Financial advisors encourage young adults to maximize their contributions to retirement accounts to take advantage of compounding interest over the decades ahead. This compound interest calculator will show you how early investing can help your money grow over time.
If your employer offers a match to your 401(k) contributions, make sure you contribute enough to hit the maximum so you’re not leaving money on the table. While young adults who do this will have more time to earn compounding interest on the matching contribution, it’s a smart retirement planning strategy at every stage of life.
If you’re enrolled in a high-deductible health insurance plan, it may be a good idea to open a health savings account (HSA), said Gaines. An HSA can offer tax savings on your contributions, earnings and withdrawals if used for eligible medical expenses. Plus, after age 65, you can spend the money in your HSA on anything you want without paying taxes or incurring any penalties.

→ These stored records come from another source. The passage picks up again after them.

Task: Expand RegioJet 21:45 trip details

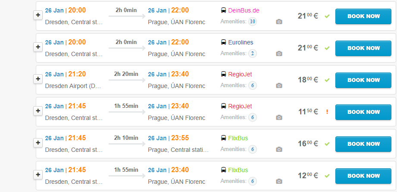Action: pyautogui.click(x=38, y=111)
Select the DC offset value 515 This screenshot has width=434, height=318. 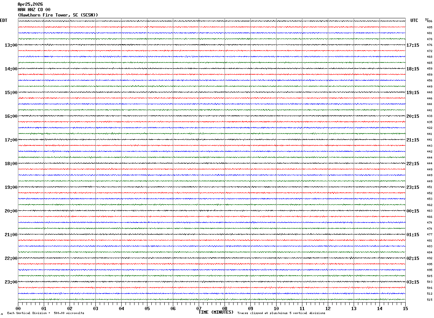pos(429,300)
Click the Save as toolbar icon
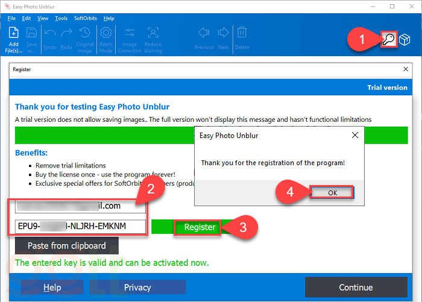 coord(32,34)
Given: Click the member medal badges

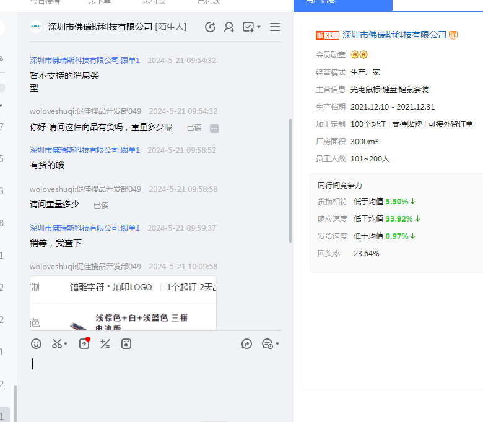Looking at the screenshot, I should (x=359, y=54).
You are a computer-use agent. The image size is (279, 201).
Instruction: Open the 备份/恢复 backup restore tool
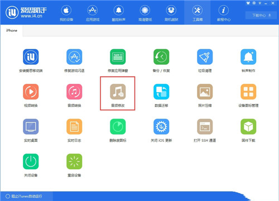161,57
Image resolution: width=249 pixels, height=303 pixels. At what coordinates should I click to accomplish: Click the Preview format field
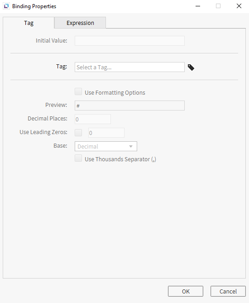[x=129, y=106]
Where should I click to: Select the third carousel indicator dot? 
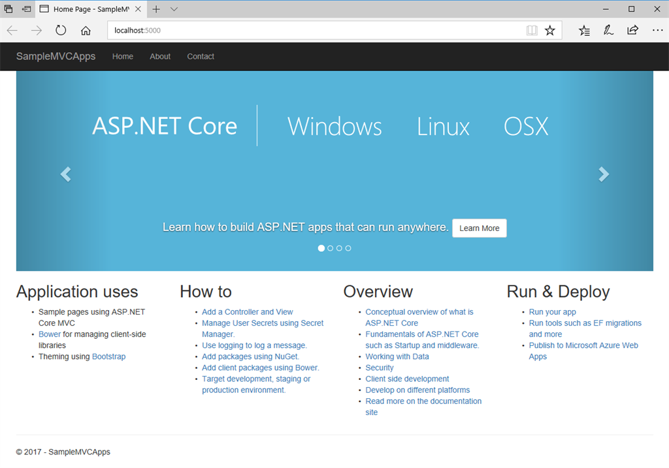tap(339, 248)
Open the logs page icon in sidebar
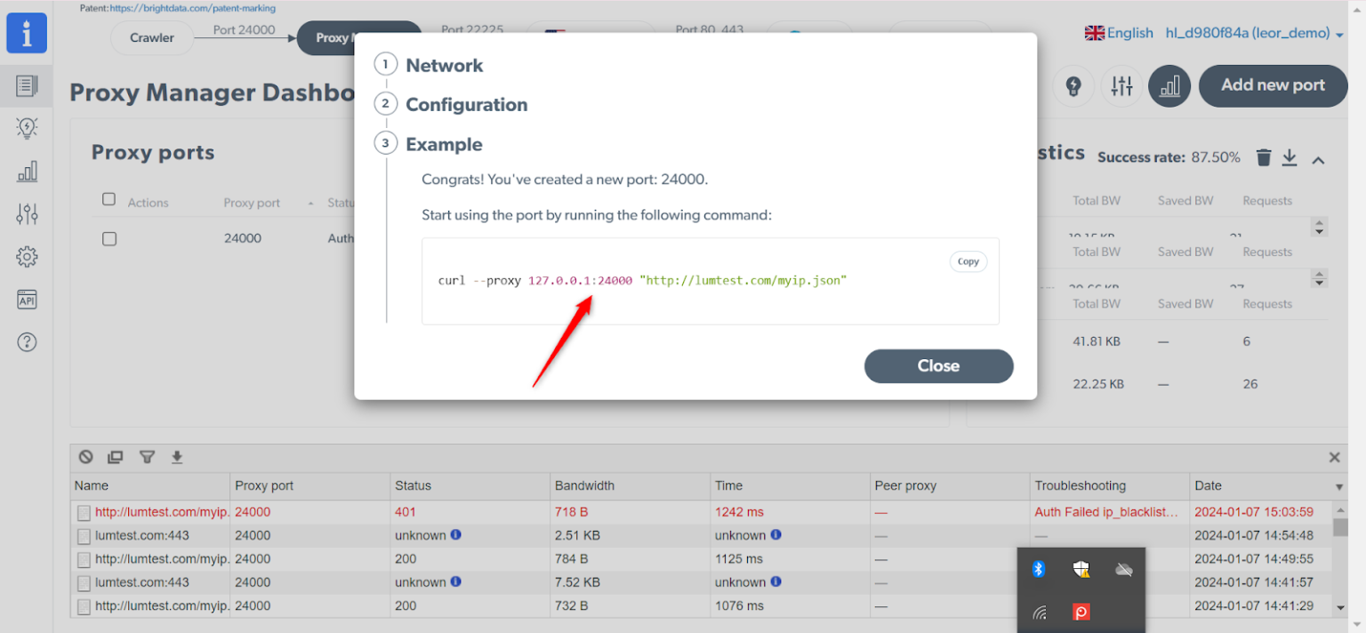Screen dimensions: 1366x633 (x=27, y=86)
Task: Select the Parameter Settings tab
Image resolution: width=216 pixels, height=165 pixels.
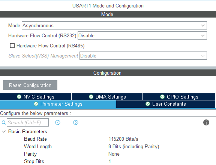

Throughout your 30s and 40s, continue to increase the rate at which you save for retirement, Gaines advised. This can be challenging if you’re juggling other major expenses, such as a mortgage, consumer debt and the costs of a growing family.

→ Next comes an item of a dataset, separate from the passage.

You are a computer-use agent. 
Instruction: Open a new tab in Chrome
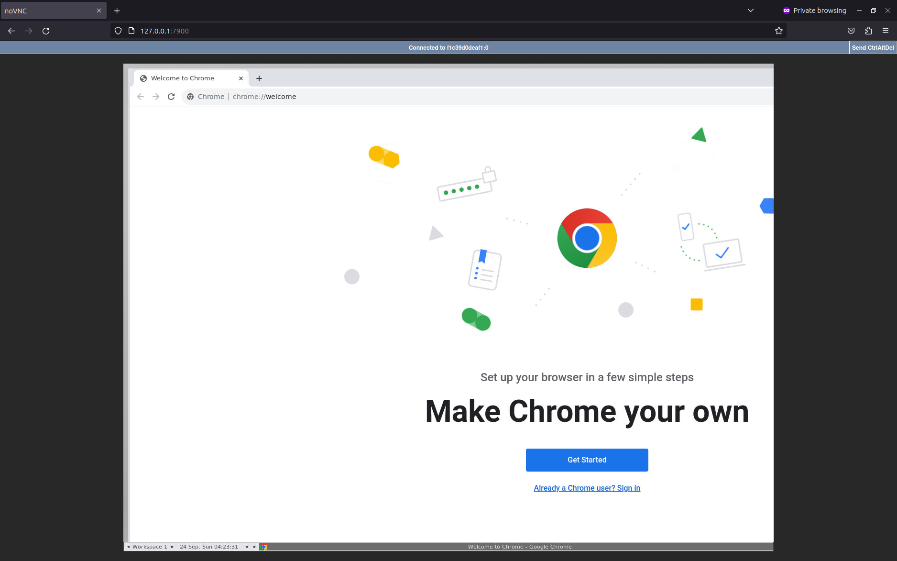[x=259, y=78]
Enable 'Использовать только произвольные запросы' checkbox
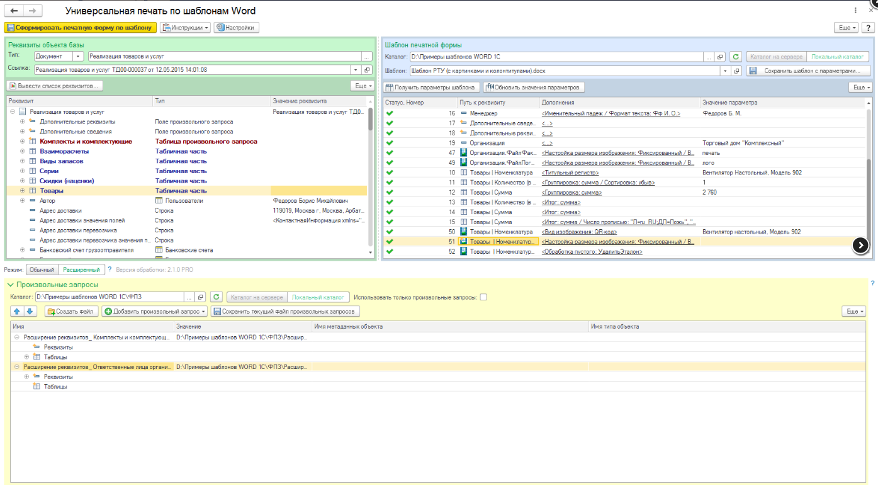 point(483,297)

“Budgeting is critical,” Gaines said. “Hopefully your younger self created a savings discipline that you’re now using [when you have] so many other demands on your money.”

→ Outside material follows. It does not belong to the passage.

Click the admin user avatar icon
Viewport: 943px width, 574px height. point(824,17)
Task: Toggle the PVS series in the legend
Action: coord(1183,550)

If you find that you’re maxing out your 401(k) or IRA contributions, you may need to start exploring other savings vehicles. A certificate of deposit (CD), brokerage account or automated micro-investing app are all potential places to squirrel away extra money for retirement.
The countdown to retirement is on and, as such, you need to manage the risks of your investments. When you have less than 10 years until your anticipated retirement date, adjust your portfolio to no more than 40% to 50% in stocks, the riskier asset class, said Failla. Allocate no more than 20% of your portfolio to stocks when you’ve got five or fewer years to retirement, eventually bringing it down to a majority of low-risk investments (such as CDs and money market accounts) when you’re in your final year of work, he advised.
You can also start making more precise estimates on your financial goals and retirement expenses during this stage of your life. Eliminate your debt (if you didn’t already do so earlier in your career) and take advantage of catch-up provisions, which allow people to contribute an extra $1,000 to their IRA or an extra $6,500 to their 401(k) each year starting from age 50 in 2020 and 2021.
Retirement accounts you should consider
When it comes to retirement planning, you have a few different options. This article explains the different retirement plans, including 401(k) plans, traditional IRAs, Roth IRAs, SEP IRAs, HSAs and Roth 401(k) plans, along with tips on choosing the right option for you.
While some people may manage their portfolios manually, many others choose to work with a financial advisor who can analyze their individual circumstances and offer advice on where to invest their money for retirement.
You can also open a retirement account managed by a robo-advisor, which uses sophisticated algorithms to invest your retirement savings in diversified portfolios that meet your needs. This could be a more cost-effective option than working with a traditional financial advisor.
Regardless of which option you choose, what’s crucial is to consider what works best for your personal financial situation and to start saving sooner rather than later.